Wellness Section Editor for The Daily
I worked as the Wellness section editor of The Daily of the University of Washington from Autumn 2015 to Autumn 2016. When I took over, this section of the paper had only existed for one quarter, so I was tasked with determining a tone for the section and establishing it as a place that students could find relevant information about holistic well-being and quality of life.
Location: The Daily of the University of Washington, the school newspaper!
Duration: Sept. 2015 - Dec. 2016
Role: Wellness Section editor of The Daily
Skills developed: Editing content, setting a precedent for a new content section, providing feedback on writing
As a reporter:
Wrote 80+ articles focused on diversity, culture, and empowerment of underrepresented minorities and community groups. Conducted 150+ in-person interviews with students, faculty, and staff across departments and chose quotes for the final article.
Pitch and write multimedia features that are revised based on feedback from editors, sources, videographers and other writers.
As a section editor:
Created a tone and reputation for the Wellness section by establishing relationships with health-related registered student organizations, researchers, professors, and resources across the UW campus.
Delegated content to respective writers, collaborated on articles via Google Docs, conducted weekly meetings, and pitched articles for the weekly print paper and online version.
- Communicated with section writers about relevant events and article pitches. Delegated content about UW research related to holistic health and well-being, recent research pertinent to health, and relevant and and useful resources for college students
Planned and edited content in a deadline-driven environment, and responded to email queries in a professional and timely manner.

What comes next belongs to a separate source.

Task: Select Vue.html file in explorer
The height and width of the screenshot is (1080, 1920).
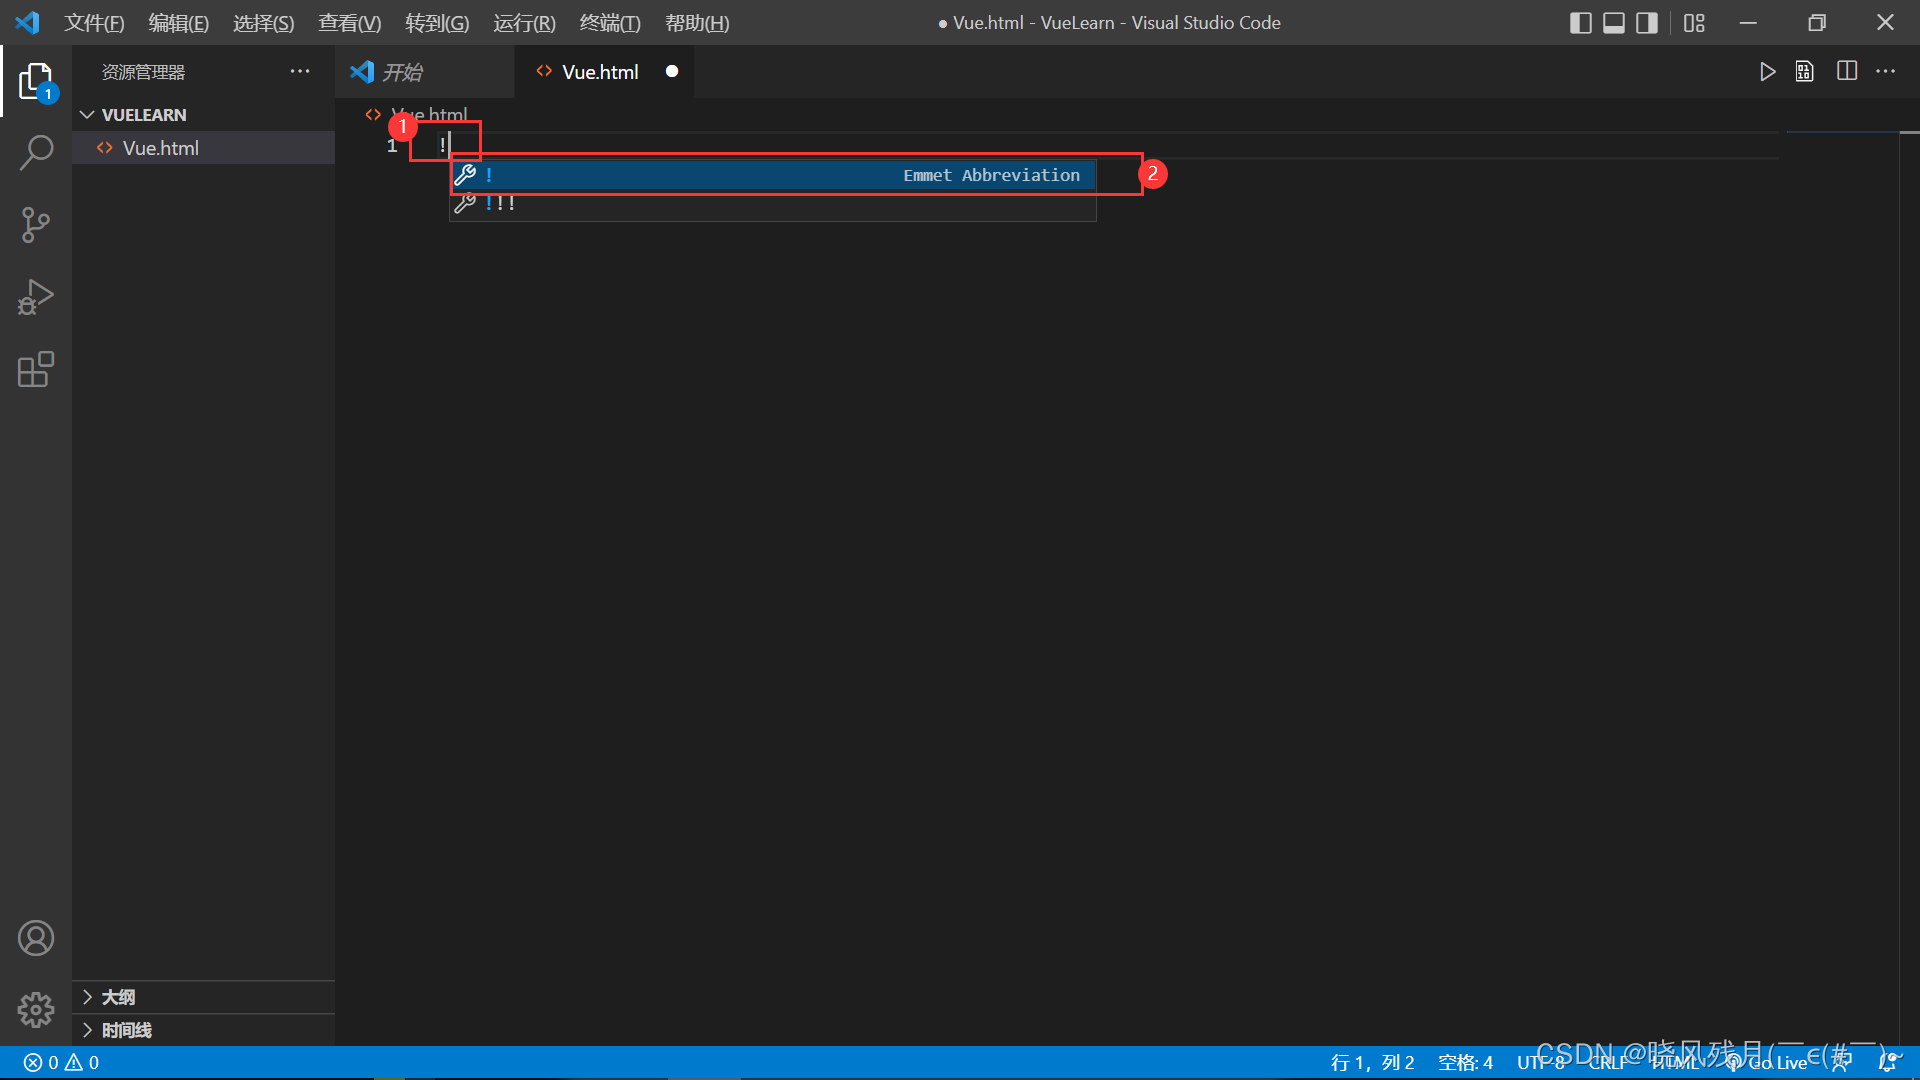Action: (x=161, y=148)
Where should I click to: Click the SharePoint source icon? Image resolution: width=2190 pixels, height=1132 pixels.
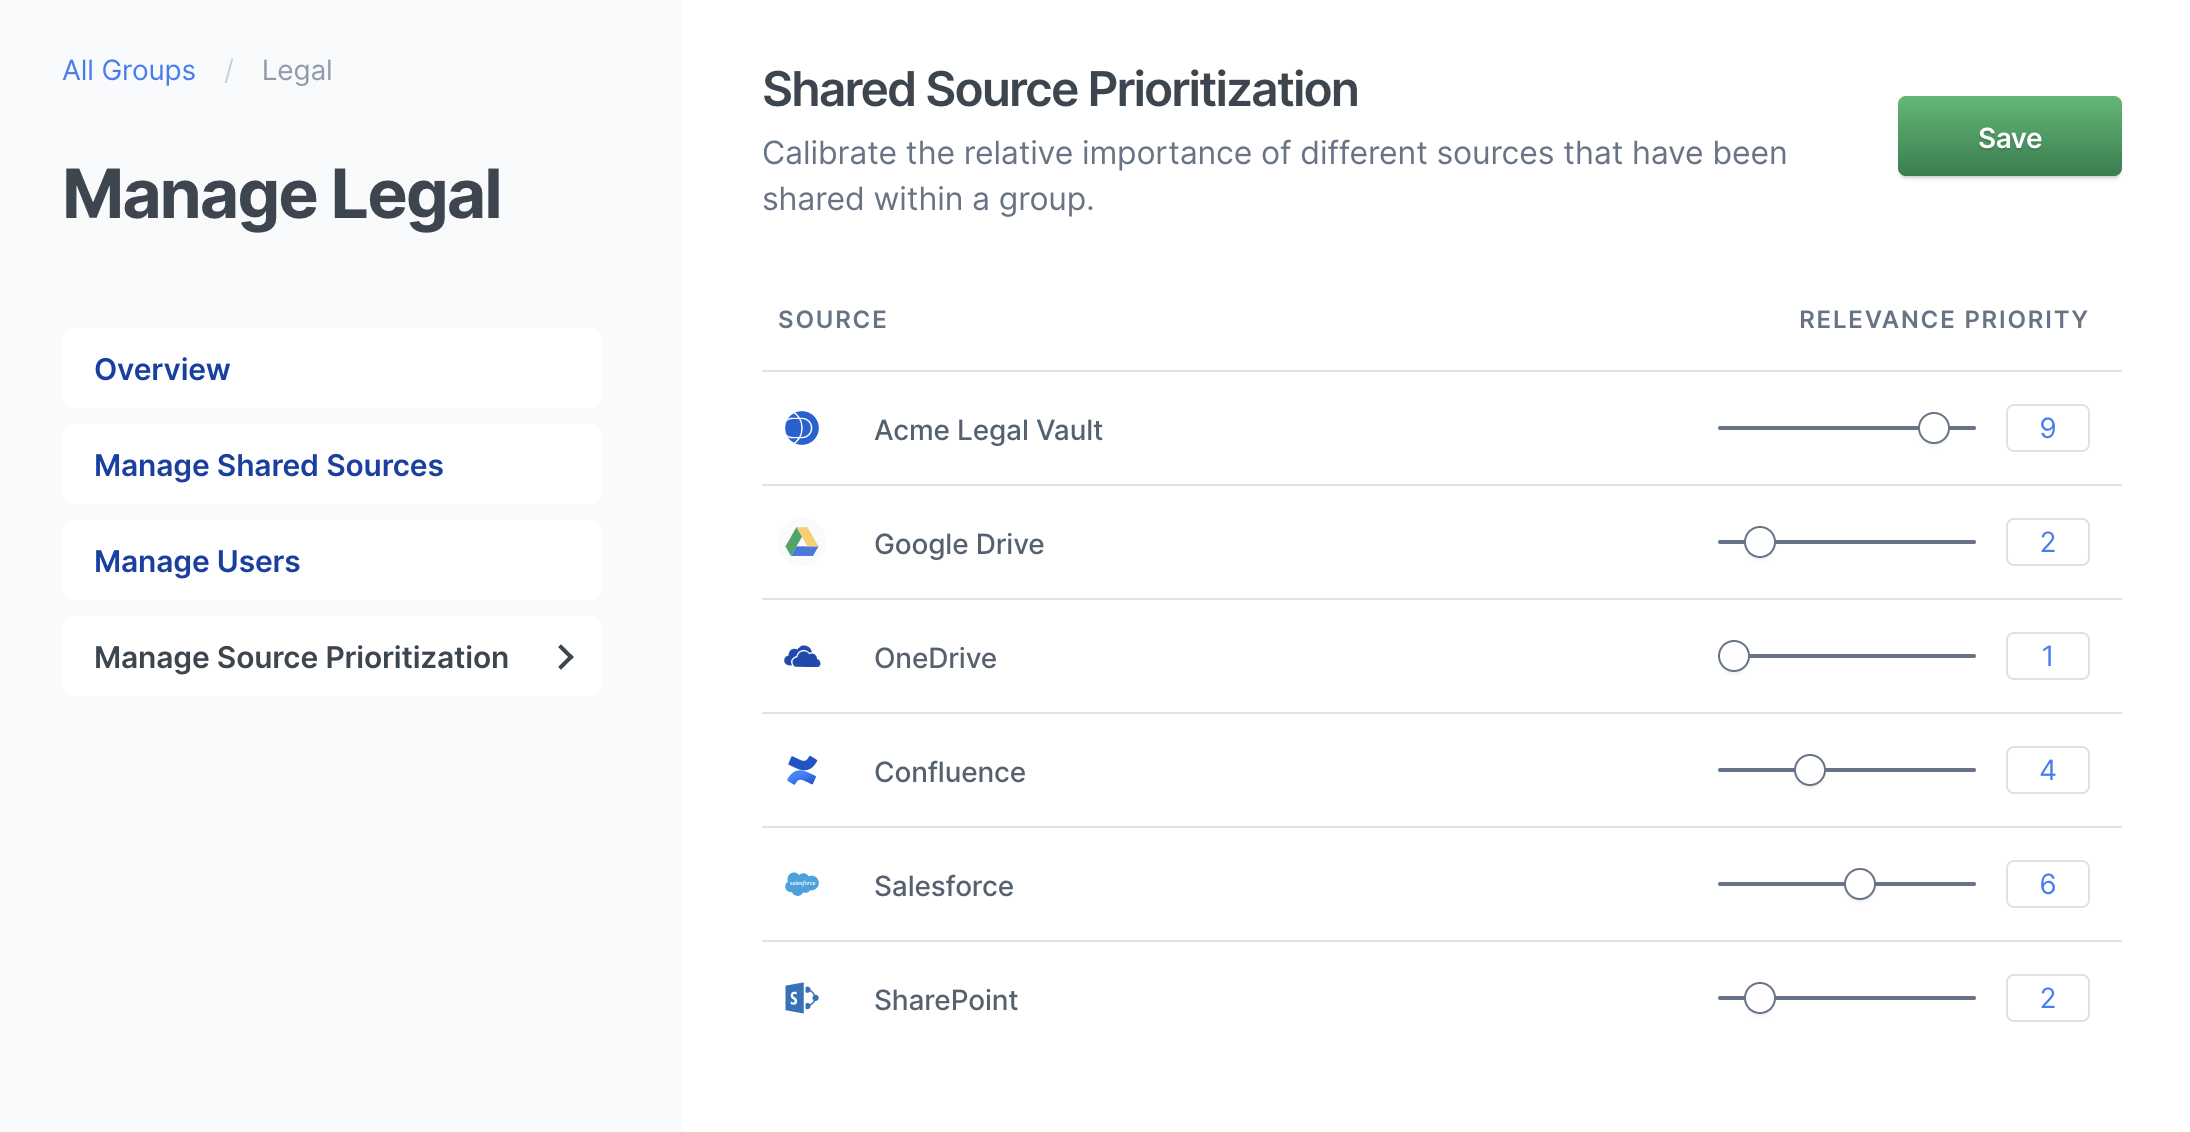(802, 998)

Supporting holistic well-being: Working as an editor for the Wellness section
Working at The Daily as a reporter was definitely the launching point for my career as a writer, but transitioning to the role of the Wellness section editor taught me about how to take on the role of a creative problem solver, but also a leader that others could look up to.
When I started as editor, this section had only existed for one quarter, so I was tasked with curating and setting the tone for the content (plot twist, this was my chance to create something out of nothing!). I encouraged my writers to create content that focused on quality of life and holistic health behind physical health, and include source-based content that leveraged the knowledge of experts we have on campus ranging from researchers and clinicians to professors in psychology, environmental health, and bioengineering. I also strived the create personal connections with my writers so they would feel comfortable reaching out to me to get feedback.
My goal was to create a section that:
1. encouraged conversation about mental health, counseling resources, quality of life, particularly for college students.
2. leveraged the expertise of researchers, health professionals and other resources at the University of Washington
3. Offered specific resources at the University of Washington that students could use to follow-up or get more information about a wellness topic.
Leveraging the community:
To keep up with relevant topics in health and wellness, I consistently read the headlines from UW Today, Health Sciences Newsbeat, the New Yorker, the Whole U, and any other news source that celebrated recent research and findings at UW or in the wider community. I also attended meetings of other sections and spread the news far and wide about our section and managed to secure a list of loyal writers who responded to my pitches and came up with their own ideas that explored intersections of mental and emotional health with other areas of life like social media, nutrition, and education.
Seeing “Aleenah Ansari Wellness Editor” in the paper every week was one of the most rewarding experiences of my college career, and I was proud to be part of the movement to contribute to a campus-wide conversation about health and wellness that was informed by student input and research in the community.
Moments in Journalism when I knew I was in the right field:
These moments occurred in a variety of contexts, but they all come back to seeing people respond to my work.
- I turned the corner of the LSAMP Office and saw the back of a newspaper page with a photo of a girl in a red dress performing on stage articles – when I checked the other side, I realized that one of my articles was displayed on the wall of in an adviser’s office – I had covered the Filipino American Student Association’s Culture Night, and this article has been up in their office since 2015. It was a reminder that print journalism can serve as a reminder of people’s roots, and everyone deserves to be represented in the stories they read.
Dr. Michael Gale, who was named one of the 25 most influential researchers at UW, told me that my article was the best coverage of his research in the last 15 years, and he had worked with a variety of publications from the Seattle Times to the New York Times. The last line of the email read, “The Daily is lucky to have you.”
When I got my first front page article. I was covering the FIUTS CulturalFest Performance Showcase, which celebrated a diverse range of student performers on campus. This was my first event coverage ever and to check the print paper the next day and see “By Aleenah Ansari The Daily” and a familiar photo on the front page always sends a sense of elation through me. I’ve covered this event every single year since, and I work hard to earn front page every time while elevating the content with each iteration.
When I walked into the newsroom for the first time and the editor-in-chief look at me and said, “You’re Aleenah? Great articles!” I swear, all of the self-doubt dissipated for a single moment, just knowing that the leader of our newspaper valued my work, especially as someone who was new to journalism at the time. It was a reminder that I could be confident in my skills and that people valued my work.
Working as an editor was an incredible confidence building experience that reminded me that I can lead from the front. I strived to be a peer who supported writers in navigating the challenges of finding sources, identifying an angle for their story, or looking for more interviews.